Untyped literals are constants that do not have an explicit type for numeric types. Since these values ​​do not have a definitive type, they can be used with any compatible type. These types only acquire an exact type through operations such as casting; when they lose an untyped state, they lose the advantage of being usable with compatible types and must pass compatibility checks with the exact type.

For example:

x := uint(0)
if x < -1 {
    println("impossible case")
}

The example above has an if that checks that the unsigned integer is less than -1. The -1 literal is untyped, but since it is incompatible with unsigned integer, the compiler will not use it appropriately and will give an error.

But if it had an exact type, this error wouldn't exist.
For example:

x := uint(0)
if x < uint(-1) {
    println("possible case")
}

Since the cast was made in the example above, the -1 literal now has the exact type uint and is cast and converted according to this type at comptime. The above code is not a problem for the compiler since it has the exact type and is cast.

Example Evaluations ​

Constant Variables ​

aka Comptime Variables

The value of the runtime variables can change (with mutability), then they can be updated with a different value to match the data type. Since comptime variables are constant, takes a constant expressions and never change again. Constant expressions do not exist as a variable in memory at runtime. Constant expressions used are copied exactly where they are used. Constant expressions are all evaluated at comptime.

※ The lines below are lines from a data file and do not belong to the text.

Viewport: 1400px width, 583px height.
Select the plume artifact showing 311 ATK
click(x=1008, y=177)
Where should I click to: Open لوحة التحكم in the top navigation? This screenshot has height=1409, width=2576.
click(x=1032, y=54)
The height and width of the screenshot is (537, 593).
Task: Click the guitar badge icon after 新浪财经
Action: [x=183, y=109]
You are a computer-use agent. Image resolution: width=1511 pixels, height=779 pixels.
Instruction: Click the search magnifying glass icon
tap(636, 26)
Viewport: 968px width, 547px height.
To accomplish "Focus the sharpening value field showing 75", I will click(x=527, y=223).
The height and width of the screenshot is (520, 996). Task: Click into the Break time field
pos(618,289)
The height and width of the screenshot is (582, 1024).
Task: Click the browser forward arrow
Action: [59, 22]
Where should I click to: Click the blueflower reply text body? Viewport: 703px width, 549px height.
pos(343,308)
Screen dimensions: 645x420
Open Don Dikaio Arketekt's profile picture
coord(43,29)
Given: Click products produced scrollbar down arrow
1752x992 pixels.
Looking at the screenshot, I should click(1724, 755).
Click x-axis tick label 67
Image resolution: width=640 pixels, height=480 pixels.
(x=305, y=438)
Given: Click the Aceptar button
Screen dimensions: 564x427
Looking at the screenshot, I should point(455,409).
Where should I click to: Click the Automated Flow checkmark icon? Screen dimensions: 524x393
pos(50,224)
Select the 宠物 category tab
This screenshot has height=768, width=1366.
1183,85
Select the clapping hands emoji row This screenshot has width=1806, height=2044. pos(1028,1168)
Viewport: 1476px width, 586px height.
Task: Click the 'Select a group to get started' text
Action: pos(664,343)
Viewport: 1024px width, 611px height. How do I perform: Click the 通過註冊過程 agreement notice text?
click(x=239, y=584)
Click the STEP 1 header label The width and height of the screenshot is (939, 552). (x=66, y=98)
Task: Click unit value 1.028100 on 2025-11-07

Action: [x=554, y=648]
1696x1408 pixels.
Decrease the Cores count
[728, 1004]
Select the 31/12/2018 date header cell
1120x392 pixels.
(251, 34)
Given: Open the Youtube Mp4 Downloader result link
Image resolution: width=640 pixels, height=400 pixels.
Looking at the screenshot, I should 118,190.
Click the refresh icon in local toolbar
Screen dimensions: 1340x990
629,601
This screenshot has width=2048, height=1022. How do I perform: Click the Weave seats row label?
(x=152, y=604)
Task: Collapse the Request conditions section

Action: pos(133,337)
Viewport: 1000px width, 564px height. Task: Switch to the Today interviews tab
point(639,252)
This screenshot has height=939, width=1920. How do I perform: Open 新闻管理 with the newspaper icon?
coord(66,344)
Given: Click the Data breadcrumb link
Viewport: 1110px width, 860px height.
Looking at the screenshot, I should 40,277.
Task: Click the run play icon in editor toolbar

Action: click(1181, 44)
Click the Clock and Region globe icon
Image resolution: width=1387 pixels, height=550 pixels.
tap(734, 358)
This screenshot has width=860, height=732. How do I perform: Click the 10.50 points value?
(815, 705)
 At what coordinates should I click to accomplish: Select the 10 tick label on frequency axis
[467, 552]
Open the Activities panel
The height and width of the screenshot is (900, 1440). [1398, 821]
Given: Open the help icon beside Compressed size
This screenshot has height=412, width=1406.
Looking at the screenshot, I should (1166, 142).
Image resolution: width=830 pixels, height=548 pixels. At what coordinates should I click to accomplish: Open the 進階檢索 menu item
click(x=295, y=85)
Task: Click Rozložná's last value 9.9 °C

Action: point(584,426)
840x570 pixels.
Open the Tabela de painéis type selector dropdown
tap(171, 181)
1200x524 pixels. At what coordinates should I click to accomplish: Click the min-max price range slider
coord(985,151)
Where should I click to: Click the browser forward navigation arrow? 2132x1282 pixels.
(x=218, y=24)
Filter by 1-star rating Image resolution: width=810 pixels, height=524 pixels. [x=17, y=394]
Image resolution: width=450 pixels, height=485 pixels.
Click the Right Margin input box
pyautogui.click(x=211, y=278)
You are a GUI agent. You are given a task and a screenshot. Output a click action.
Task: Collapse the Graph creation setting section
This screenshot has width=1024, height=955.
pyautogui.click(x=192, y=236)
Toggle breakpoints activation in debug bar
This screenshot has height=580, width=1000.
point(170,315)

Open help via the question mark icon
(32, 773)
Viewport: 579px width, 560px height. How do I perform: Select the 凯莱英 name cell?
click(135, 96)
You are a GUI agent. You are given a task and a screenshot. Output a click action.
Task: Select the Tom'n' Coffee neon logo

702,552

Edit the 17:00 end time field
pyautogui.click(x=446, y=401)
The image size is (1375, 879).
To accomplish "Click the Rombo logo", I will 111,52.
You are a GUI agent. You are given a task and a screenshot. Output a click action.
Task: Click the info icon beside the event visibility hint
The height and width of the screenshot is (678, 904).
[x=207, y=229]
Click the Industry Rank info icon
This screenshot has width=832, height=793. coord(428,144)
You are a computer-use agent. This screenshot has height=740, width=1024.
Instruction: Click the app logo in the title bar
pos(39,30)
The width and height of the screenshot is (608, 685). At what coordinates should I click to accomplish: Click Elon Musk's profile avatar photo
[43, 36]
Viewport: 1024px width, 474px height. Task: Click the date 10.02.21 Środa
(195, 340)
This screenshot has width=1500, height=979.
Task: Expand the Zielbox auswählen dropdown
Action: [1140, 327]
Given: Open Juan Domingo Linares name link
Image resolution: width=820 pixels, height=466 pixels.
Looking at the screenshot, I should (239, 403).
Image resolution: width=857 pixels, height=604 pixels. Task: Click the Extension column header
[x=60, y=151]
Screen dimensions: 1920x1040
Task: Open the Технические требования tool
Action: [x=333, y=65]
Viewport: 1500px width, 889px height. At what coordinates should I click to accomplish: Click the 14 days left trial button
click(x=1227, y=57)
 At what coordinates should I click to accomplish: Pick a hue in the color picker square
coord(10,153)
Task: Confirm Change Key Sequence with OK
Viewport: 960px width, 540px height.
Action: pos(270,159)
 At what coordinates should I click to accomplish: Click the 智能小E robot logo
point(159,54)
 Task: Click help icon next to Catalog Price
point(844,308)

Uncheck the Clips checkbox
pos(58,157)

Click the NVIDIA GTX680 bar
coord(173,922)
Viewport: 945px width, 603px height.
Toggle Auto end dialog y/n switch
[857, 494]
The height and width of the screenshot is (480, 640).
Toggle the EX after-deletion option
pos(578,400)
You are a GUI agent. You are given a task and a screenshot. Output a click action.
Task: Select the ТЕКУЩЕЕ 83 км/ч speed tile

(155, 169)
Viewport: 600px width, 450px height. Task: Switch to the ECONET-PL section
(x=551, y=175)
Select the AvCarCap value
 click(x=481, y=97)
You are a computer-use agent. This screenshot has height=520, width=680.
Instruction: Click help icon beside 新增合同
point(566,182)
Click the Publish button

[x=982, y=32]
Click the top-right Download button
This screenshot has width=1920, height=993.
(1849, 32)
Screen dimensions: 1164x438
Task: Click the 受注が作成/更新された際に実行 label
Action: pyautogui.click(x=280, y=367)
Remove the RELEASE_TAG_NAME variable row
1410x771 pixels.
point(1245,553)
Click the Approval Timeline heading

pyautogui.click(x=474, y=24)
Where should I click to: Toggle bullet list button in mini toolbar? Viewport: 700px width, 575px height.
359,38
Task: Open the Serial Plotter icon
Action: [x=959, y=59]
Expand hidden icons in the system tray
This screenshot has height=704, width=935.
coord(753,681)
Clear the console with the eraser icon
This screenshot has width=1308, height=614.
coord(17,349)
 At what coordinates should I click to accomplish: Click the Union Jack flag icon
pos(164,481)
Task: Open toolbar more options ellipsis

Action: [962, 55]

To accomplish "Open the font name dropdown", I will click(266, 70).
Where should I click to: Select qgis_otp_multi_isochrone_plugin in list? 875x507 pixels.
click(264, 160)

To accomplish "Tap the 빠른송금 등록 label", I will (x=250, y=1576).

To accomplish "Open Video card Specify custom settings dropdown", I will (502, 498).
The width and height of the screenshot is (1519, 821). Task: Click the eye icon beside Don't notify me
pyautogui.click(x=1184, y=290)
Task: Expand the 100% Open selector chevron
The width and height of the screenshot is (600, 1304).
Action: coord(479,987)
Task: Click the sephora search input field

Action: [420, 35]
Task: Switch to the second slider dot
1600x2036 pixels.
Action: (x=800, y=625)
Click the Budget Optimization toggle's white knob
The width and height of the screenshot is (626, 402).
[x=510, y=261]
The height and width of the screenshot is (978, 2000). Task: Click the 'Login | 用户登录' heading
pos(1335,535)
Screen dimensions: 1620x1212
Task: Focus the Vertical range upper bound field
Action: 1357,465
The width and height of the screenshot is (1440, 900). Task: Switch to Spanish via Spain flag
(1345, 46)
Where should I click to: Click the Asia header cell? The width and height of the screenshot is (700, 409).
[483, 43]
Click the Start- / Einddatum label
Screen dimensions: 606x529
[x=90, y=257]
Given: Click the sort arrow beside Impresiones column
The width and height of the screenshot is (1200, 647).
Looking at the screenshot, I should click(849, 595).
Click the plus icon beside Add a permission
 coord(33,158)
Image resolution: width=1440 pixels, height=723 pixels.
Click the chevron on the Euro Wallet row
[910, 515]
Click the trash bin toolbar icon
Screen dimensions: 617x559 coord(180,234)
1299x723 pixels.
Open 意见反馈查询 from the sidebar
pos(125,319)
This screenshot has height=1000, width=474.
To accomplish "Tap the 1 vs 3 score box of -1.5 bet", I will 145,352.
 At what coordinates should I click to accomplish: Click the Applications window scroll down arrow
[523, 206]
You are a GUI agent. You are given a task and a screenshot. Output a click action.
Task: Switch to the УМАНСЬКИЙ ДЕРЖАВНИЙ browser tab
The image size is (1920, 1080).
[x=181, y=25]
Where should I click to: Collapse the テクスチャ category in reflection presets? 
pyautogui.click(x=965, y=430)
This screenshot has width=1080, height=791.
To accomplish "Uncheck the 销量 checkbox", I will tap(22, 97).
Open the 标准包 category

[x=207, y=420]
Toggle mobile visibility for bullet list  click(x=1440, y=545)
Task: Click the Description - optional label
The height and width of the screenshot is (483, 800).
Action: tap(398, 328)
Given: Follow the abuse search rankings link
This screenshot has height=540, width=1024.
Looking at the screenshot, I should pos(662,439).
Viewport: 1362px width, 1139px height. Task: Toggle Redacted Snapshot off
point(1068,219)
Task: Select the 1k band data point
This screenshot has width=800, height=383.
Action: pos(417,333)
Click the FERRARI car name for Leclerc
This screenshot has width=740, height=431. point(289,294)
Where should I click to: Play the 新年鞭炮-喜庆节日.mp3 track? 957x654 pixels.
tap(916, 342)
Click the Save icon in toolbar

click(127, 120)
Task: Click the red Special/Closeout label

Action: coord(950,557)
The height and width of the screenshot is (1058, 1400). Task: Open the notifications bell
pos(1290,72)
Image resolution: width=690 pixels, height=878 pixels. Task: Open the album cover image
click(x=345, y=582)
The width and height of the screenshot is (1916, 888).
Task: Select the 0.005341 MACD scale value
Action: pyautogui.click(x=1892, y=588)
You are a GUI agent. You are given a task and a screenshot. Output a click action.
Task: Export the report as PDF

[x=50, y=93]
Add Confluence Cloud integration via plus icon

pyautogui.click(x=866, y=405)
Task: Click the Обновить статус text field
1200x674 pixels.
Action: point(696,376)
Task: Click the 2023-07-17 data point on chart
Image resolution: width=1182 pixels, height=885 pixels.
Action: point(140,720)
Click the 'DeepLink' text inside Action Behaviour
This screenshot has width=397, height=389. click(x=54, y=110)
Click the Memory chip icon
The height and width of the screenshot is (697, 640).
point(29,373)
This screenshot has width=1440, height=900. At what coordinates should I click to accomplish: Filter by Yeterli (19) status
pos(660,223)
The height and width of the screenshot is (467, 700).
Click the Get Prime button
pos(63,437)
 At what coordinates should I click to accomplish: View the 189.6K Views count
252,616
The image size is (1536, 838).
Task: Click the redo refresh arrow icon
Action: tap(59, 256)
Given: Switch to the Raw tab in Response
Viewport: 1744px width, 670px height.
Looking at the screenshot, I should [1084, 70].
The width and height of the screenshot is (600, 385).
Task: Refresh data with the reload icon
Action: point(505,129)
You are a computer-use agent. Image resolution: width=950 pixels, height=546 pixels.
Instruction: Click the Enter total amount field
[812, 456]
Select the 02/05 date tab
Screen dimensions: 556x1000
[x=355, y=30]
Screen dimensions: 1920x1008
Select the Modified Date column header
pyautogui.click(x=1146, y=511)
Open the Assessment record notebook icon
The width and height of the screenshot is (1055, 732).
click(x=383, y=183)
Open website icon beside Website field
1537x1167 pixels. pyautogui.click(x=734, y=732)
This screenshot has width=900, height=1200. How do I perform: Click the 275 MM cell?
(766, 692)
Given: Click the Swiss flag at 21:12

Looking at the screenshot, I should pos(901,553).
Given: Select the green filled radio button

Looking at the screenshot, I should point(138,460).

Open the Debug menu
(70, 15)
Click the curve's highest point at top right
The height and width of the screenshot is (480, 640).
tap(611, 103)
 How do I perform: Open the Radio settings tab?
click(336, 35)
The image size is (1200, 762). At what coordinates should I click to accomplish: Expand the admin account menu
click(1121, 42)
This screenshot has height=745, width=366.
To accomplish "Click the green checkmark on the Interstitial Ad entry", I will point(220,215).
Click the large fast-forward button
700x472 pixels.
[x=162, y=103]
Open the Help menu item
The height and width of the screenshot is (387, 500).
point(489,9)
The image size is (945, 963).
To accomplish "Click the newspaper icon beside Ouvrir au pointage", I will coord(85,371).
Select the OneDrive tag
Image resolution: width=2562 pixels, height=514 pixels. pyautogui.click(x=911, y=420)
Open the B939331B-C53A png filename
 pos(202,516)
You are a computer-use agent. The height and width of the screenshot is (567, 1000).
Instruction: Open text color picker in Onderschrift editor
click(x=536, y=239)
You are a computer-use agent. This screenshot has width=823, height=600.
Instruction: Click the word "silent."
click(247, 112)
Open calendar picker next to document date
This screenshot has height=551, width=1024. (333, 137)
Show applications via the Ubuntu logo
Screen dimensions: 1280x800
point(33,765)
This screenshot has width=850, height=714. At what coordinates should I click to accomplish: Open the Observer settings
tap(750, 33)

You can store and use any comptime expression with constant variables. Your compiler allows you to use these expressions as if they were variables until the compilation process finishes.

Constant variables are declared with the const keyword and they should be initialized when declared even with type annotated.

For example:

const age = 18

const age: int = 18

In addition to being used to store certain computations at compile time, constant variables are also a essential part of comptime functionality and can be appear implicitly. For example, the variables you will have in comptime iterations will also be constant.

They can also be used to store primitive types as well as supported types provided by the comptime package.

For example:

use "std/comptime"

const MagicNumber = 20

fn main() {
    let x = MagicNumber
    const xt = comptime::TypeOf(x)
    println(xt.Kind())
}

Indexing Range Data ​

You can use types treated as range at run time with constant index values. This is done similar to an ordinary indexing expression.

For example:

const myRange = magic
const myItem = myRange[0]

In this example, let's assume that the myRange variable stores data of type range. The myItem variable holds the data at index 0 of the myRange variable. The index expression must always be a constant and must be within a boundary.